WHAT YOU WILL DO →
As soon as the line containing "Click the confidence Interval input field" appears in the material below, start returning lines exactly, and end with the line containing "Screen dimensions: 1568x764".

STUDY MATERIAL →
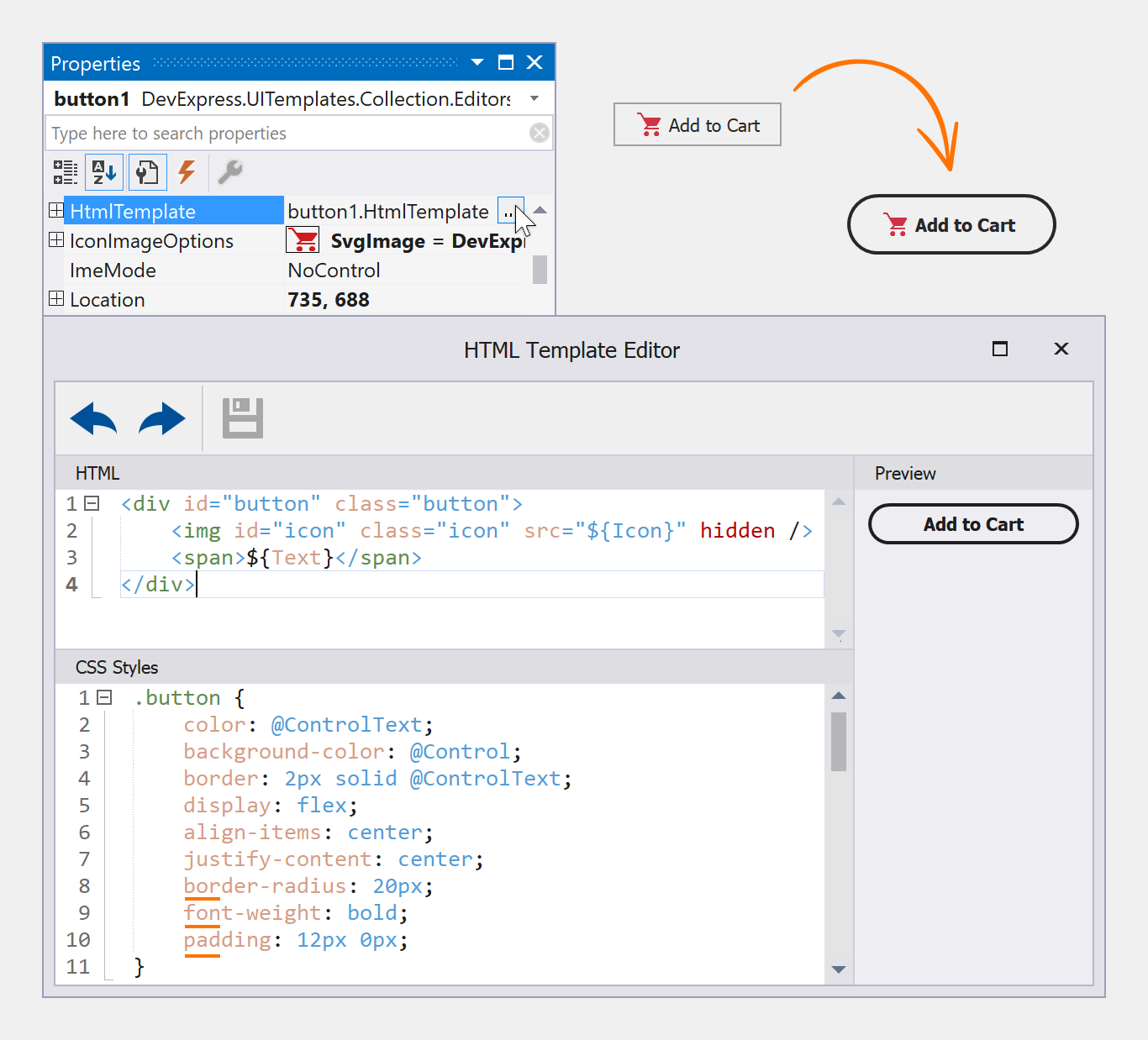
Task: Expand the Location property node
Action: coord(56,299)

==

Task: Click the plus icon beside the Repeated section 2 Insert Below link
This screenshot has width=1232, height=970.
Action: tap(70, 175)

--

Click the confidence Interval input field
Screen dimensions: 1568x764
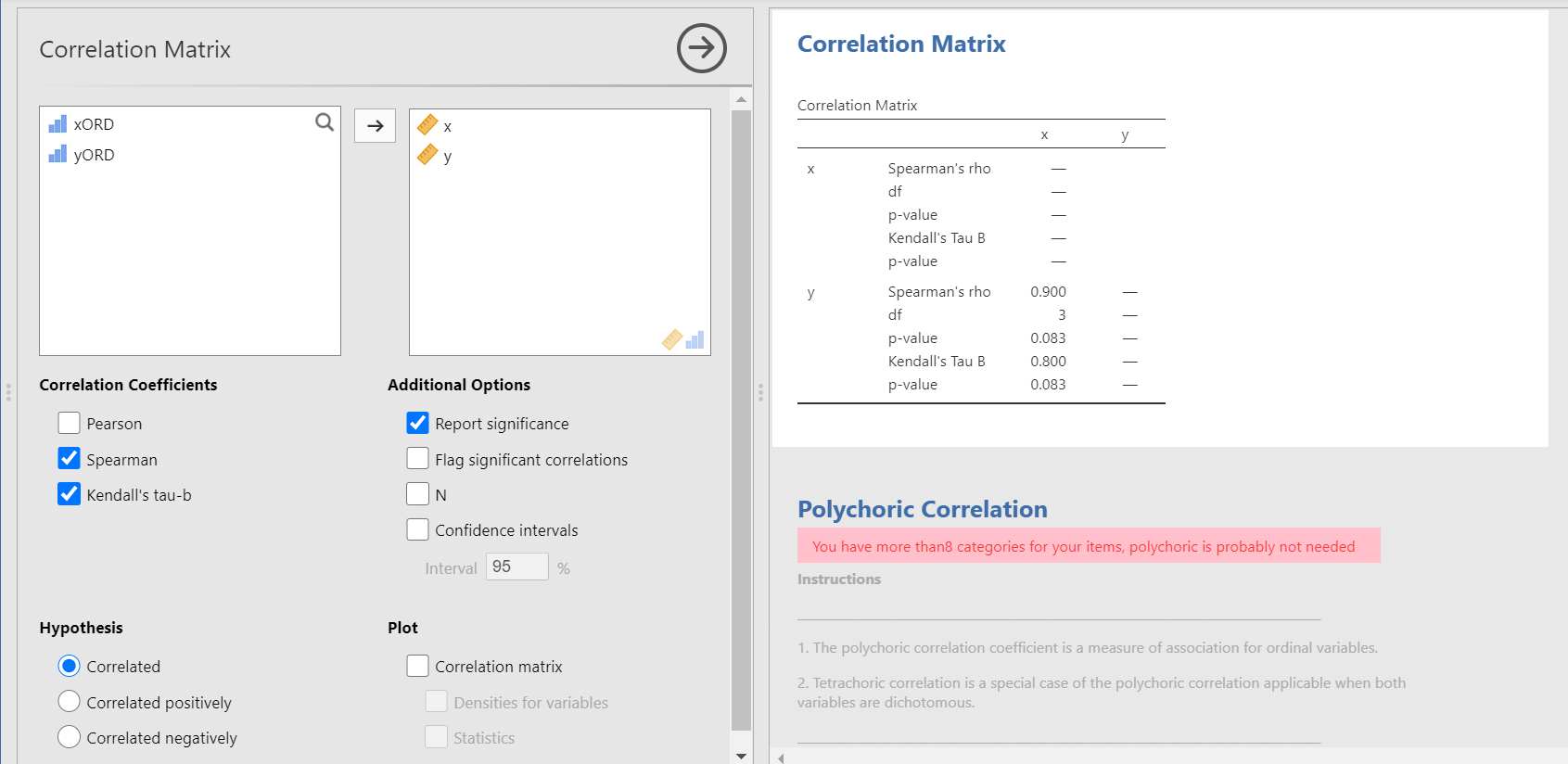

EXERCISE RESPONSE →
Click the confidence Interval input field
Screen dimensions: 1568x764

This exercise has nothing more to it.